__DATA SHOWN__:
================
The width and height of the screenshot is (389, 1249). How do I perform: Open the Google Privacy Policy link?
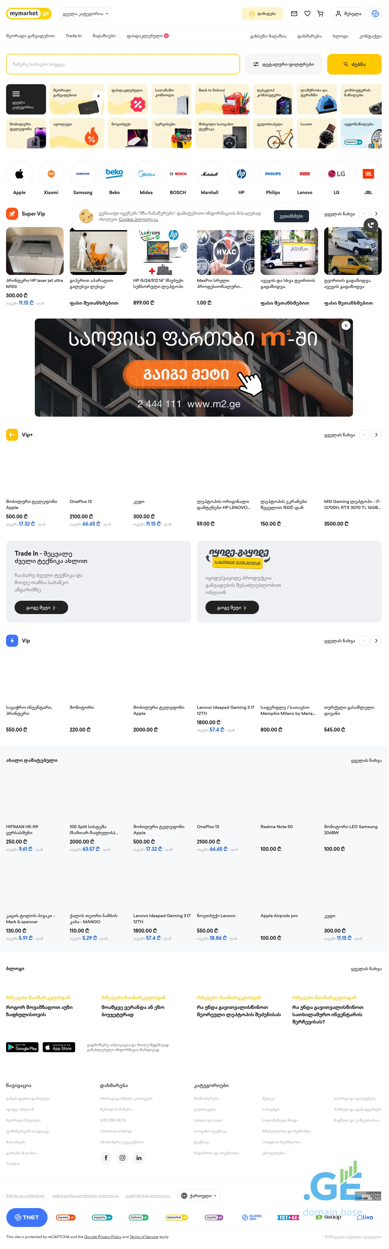[x=103, y=1237]
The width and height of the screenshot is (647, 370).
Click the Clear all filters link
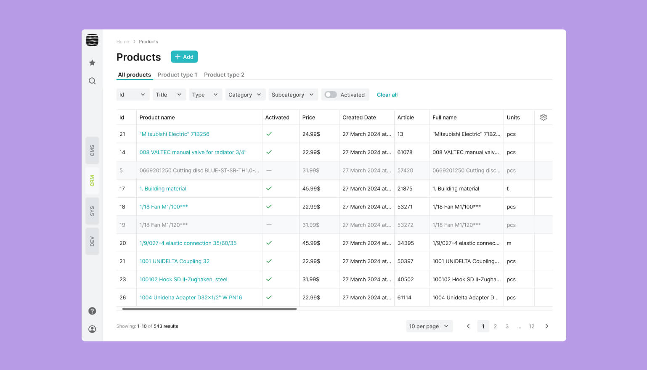387,95
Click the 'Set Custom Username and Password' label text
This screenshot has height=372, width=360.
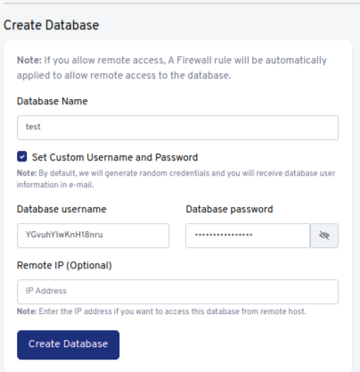coord(115,157)
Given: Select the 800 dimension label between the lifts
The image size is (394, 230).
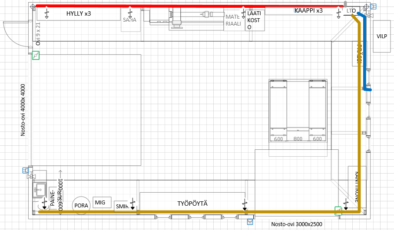Looking at the screenshot, I should (x=298, y=139).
================
__TASK BRIEF__: Copy out every entry exactly as written, but not the pictures.

__RESULT OF THIS TASK__:
The width and height of the screenshot is (389, 1249). How do I perform: Open the Google Privacy Policy link?
[x=103, y=1237]
The width and height of the screenshot is (647, 370).
Click the Clear all filters link
387,95
Click the 'Set Custom Username and Password' label text
This screenshot has height=372, width=360.
coord(115,157)
Given: Select the 800 dimension label between the lifts
The image size is (394, 230).
Looking at the screenshot, I should (x=298, y=139).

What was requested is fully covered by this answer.